■ **Work to do**: Please answer from the forum thread below: how much did Pete's Ghia conversion cost?

■ **Extracted text**:

☆ ☆ ☆ ☆

Build your own controller or find a used one (like mentioned). Look for a used motor or an appropriate forklift motor (see thread in motor section). Do your own adapter plate; it isn't that difficult. Lots of people have done crazier builds!


----------



## thenoob (Oct 28, 2010)

I also have a 2004 Honda civic 4 door and am looking at an old 1978 civic which I loooove. I'm guessing these would be a better conversion?


----------



## Guest (Oct 28, 2010)

A 35 mph lead weight obese golf cart is not a practical EV. There are better choices. I did my Ghia for $3200 including lead batteries and it will do 85 mph but only a solid safe 25 miles with out killing the batteries. It won't do 25 miles at 85 but it will at 45 to 65 mph. Mostly around 55 mph. So with that you could do one within your budget. If you want an electric van, go buy one already converted that needs new batteries. I'd bet you can find one and you only need to replace the batteries. That is a much better idea. 

Pete


----------



## Guest (Oct 28, 2010)

thenoob said:


> I also have a 2004 Honda civic 4 door and am looking at an old 1978 civic which I loooove. I'm guessing these would be a better conversion?

☆ ☆ ☆ ☆

■ **Dataset**:
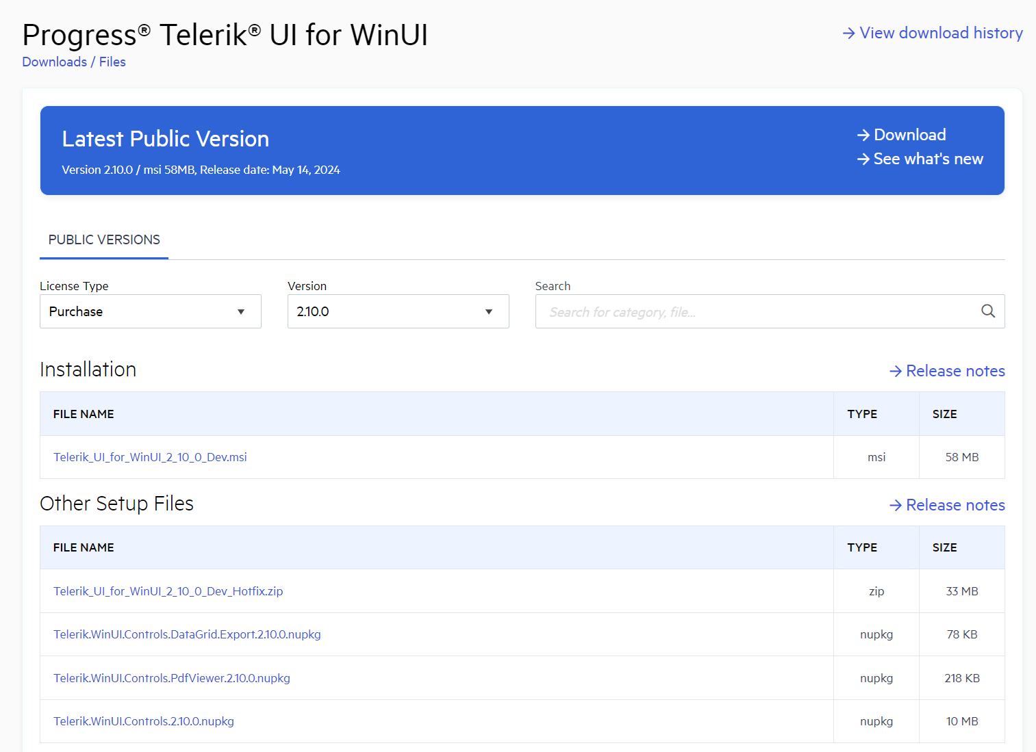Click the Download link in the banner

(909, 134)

☆ ☆ ☆ ☆

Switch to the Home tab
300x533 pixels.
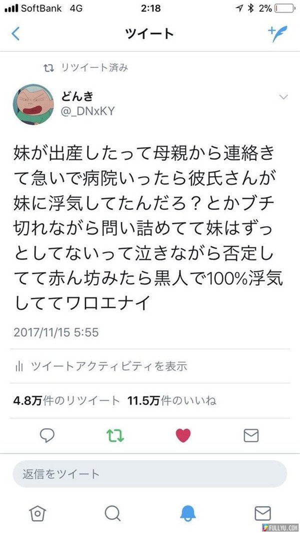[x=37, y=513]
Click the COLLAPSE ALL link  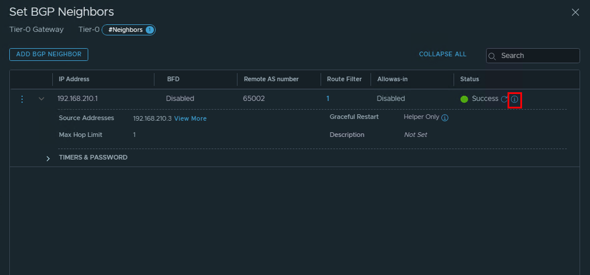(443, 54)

☆ ☆ ☆ ☆

■ **Response to this exercise**: $3200, including lead batteries.